Alexandra Boursican ’23
Trinity announced its plans to potentially offer an on-campus clinic for COVID-19 booster shots in conjunction with Hartford Healthcare, according to an email from Vice President for Student Success and Enrollment Management Joe DiChristina and Chief of Staff Jason. Their announcement follows the Centers for Disease Control and Prevention’s (CDC) expansion of the booster shot eligibility requirements on Thursday, Oct. 21.
DiChristina and Rojas indicated that booster shots are not required to work, attend class, or live on campus at this time. However, Rojas told the Tripod via email in October that, “Our goal is to be able to provide boosters to students and others as allowed before the thanksgiving holiday.” Their email also contained a survey for members of the Trinity community to complete; the College will then use student responses to gauge interest in an on-campus vaccine clinic.
Referring to guidelines from the CDC, DiChristina and Rojas indicated that the following groups who received the Pfizer-BioNTech or Moderna vaccines are eligible for booster shots at six months or more after their initial series: age 65 years or older, age 18+ who live in long-term care settings, age 18+ who have underlying medical conditions, and age 18+ who work or live in high-risk settings which include institutions of higher education. Those who are 18 years of age or older and received the Johnson and Johnson vaccine are advised to obtain a booster shot two months after their first vaccination date.
Trinity is not alone in its plans to administer booster shots. Yale University, similarly situated in an urban setting, expanded eligibility for booster shots last month to students following the CDC’s new guidelines. The University of California Los Angeles and the University of Massachusetts at Amherst began their booster shot clinics last month as well.
However, other institutions, such as Harvard University, will only provide Flu vaccines but not COVID-19 booster shots. This decision at Harvard was primarily due to the University’s prioritization of affiliates who still have not received their first or second doses of the COVID-19 vaccine.

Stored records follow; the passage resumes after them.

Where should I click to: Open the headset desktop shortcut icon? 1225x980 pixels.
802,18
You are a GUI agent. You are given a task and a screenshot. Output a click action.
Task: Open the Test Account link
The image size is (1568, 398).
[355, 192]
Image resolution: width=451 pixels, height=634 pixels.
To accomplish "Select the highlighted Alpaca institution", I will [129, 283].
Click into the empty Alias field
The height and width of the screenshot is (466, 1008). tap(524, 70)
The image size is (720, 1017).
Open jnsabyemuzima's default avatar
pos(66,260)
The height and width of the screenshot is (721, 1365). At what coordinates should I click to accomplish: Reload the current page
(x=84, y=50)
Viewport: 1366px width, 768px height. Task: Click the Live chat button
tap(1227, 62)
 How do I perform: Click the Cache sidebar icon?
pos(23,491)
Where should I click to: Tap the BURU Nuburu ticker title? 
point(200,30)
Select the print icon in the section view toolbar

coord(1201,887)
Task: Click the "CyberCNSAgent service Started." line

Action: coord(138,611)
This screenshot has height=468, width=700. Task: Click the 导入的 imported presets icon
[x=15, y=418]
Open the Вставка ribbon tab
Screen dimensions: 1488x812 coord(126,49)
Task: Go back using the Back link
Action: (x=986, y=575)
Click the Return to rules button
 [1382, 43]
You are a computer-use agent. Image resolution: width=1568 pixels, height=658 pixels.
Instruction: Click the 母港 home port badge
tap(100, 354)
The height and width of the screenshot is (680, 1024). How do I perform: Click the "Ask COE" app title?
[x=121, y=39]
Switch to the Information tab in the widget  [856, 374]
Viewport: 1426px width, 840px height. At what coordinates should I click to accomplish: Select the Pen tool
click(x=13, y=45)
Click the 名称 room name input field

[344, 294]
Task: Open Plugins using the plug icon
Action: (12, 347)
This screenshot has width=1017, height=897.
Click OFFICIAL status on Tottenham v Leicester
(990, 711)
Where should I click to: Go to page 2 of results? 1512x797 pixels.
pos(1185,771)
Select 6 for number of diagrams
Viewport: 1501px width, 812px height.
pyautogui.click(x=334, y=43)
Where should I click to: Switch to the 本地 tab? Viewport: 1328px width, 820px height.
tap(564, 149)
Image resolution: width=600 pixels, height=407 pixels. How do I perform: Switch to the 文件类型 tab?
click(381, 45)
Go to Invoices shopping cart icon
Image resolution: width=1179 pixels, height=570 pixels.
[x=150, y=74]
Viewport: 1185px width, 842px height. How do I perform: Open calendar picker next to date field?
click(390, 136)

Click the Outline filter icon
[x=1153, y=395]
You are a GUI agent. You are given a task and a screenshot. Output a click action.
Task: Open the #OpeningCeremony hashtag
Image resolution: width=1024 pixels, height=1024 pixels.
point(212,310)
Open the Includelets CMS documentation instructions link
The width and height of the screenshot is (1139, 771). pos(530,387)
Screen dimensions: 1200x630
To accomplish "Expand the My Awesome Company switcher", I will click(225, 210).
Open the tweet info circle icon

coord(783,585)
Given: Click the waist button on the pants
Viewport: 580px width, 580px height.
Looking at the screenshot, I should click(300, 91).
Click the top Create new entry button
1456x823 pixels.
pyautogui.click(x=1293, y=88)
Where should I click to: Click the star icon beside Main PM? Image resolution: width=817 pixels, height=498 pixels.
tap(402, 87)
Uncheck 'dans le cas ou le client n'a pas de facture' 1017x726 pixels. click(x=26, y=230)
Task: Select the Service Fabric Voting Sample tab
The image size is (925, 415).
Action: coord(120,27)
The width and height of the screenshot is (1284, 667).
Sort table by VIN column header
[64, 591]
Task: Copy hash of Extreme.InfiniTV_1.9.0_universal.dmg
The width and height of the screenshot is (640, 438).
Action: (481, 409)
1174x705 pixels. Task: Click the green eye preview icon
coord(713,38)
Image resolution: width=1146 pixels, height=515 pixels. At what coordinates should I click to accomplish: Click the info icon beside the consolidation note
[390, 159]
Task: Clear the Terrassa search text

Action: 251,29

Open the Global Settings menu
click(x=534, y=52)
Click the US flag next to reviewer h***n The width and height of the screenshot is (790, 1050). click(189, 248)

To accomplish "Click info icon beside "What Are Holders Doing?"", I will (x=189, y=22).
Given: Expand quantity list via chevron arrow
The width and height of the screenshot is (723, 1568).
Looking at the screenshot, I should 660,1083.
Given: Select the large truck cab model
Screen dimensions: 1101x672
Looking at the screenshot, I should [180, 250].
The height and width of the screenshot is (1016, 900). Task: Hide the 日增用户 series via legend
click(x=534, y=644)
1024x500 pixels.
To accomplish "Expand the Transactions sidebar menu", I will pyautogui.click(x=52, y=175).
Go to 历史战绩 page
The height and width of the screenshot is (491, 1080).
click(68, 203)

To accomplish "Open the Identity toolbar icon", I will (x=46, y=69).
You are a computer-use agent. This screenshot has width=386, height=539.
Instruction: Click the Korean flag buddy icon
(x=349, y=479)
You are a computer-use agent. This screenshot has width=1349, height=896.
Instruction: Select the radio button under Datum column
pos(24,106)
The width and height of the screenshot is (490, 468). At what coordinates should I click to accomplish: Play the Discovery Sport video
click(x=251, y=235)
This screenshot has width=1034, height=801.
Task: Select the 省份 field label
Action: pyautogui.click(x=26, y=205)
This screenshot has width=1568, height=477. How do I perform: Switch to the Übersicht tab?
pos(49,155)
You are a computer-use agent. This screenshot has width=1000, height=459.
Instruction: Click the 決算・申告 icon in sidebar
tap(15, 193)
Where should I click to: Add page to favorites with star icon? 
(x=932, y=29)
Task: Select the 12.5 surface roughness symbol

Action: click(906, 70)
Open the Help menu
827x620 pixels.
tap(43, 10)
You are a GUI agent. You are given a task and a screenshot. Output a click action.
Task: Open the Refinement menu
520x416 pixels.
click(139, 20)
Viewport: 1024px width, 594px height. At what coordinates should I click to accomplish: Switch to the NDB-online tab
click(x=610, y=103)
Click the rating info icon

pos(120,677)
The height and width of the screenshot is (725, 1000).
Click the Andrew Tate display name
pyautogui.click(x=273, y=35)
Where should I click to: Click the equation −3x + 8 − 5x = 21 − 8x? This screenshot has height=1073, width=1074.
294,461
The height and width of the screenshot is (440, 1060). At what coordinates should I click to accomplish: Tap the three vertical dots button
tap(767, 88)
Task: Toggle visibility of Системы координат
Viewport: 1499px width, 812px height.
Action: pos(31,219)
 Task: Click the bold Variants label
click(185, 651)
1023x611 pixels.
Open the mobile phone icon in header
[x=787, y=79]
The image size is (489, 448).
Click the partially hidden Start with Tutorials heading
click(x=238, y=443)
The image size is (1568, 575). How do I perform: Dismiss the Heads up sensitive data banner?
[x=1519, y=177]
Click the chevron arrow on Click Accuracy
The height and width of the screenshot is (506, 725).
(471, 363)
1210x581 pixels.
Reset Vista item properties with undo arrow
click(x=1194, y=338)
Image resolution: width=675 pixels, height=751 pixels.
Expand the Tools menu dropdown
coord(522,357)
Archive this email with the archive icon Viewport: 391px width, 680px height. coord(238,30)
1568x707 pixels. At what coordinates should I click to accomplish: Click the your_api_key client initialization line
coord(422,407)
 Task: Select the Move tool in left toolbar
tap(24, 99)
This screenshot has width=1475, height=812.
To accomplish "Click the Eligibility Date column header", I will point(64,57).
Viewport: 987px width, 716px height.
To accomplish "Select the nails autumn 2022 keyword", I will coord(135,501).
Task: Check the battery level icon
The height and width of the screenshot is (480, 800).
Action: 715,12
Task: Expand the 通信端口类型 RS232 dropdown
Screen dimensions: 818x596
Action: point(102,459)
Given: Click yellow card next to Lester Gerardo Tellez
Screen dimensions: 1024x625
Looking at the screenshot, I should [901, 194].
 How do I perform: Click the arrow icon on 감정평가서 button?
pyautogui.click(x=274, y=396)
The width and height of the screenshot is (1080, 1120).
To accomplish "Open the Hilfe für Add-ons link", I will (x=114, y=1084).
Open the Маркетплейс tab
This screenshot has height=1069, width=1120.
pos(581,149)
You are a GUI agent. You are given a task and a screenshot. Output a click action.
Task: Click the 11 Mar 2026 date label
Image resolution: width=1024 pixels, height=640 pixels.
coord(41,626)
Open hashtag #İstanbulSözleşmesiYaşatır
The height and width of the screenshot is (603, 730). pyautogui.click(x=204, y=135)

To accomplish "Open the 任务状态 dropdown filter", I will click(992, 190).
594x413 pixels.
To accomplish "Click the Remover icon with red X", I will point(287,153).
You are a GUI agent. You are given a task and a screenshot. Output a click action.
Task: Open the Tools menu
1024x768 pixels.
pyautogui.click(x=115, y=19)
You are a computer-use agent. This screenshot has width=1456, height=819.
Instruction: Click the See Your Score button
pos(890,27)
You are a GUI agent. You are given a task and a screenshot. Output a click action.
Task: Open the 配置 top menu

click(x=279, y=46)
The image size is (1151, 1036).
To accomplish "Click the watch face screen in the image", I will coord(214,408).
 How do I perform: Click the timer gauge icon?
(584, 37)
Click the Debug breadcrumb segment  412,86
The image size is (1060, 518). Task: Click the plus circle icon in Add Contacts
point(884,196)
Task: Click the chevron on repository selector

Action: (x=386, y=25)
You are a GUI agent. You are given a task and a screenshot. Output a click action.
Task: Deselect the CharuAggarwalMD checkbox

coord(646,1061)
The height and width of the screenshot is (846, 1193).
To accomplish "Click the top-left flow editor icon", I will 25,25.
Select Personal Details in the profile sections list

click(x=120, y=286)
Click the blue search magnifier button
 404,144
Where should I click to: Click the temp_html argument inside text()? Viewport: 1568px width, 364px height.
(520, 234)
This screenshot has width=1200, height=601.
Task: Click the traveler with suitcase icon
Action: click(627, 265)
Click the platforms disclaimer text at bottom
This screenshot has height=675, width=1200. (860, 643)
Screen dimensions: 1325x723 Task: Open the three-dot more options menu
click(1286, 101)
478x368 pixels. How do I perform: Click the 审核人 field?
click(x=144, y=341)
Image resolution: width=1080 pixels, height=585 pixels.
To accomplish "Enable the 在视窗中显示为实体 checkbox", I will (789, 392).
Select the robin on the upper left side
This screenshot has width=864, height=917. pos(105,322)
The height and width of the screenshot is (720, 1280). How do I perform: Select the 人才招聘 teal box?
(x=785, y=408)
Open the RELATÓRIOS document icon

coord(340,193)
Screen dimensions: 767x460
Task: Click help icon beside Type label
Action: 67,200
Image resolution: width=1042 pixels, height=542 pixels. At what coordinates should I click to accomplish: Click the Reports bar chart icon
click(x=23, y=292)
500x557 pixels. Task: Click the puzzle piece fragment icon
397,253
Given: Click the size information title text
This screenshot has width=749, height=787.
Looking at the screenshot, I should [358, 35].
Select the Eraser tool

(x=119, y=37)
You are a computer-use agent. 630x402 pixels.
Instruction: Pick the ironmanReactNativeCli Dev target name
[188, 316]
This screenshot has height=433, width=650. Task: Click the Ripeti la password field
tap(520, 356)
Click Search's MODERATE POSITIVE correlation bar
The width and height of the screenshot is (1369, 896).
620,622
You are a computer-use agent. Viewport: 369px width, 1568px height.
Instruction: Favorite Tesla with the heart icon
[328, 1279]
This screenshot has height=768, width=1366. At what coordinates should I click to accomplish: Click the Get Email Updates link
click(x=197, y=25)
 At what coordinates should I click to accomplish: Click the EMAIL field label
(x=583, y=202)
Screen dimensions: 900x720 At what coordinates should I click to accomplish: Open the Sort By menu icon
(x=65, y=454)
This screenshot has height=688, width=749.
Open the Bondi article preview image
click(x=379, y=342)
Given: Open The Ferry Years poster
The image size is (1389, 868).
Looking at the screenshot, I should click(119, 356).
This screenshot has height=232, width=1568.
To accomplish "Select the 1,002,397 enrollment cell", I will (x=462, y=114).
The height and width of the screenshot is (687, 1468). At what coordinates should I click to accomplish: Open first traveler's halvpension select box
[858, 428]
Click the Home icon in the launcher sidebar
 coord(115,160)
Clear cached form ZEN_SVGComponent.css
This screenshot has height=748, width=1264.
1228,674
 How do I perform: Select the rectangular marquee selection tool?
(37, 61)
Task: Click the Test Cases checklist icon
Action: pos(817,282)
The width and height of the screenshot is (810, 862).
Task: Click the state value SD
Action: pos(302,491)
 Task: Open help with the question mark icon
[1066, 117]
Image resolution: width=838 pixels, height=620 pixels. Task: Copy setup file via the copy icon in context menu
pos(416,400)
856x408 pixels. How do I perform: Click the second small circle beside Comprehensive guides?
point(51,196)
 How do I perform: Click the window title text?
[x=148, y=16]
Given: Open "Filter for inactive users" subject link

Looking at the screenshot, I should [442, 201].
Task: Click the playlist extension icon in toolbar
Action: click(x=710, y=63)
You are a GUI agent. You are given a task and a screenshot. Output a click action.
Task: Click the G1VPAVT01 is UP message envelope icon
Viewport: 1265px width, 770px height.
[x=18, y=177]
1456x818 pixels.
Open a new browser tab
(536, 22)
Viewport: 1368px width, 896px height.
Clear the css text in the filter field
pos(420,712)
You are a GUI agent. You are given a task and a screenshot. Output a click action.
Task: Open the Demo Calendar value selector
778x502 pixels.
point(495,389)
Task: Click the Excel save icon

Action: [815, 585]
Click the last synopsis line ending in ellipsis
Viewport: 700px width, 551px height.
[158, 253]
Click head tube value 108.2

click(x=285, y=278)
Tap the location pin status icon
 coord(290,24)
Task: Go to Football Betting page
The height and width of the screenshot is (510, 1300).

Trinity’s COVID-19 vaccination campaign dates back to March when Rojas informed the Tripod that the College was hoping to have “students return either vaccinated or with a first dose” after the summer. The following month, Trinity announced that it would require students on-campus to be vaccinated along with plans to relax COVID-19 restrictions. Before the start of the new academic year in August, Trinity announced that 94% of students, faculty, and staff had been fully vaccinated — a figure which has since increased to 98%.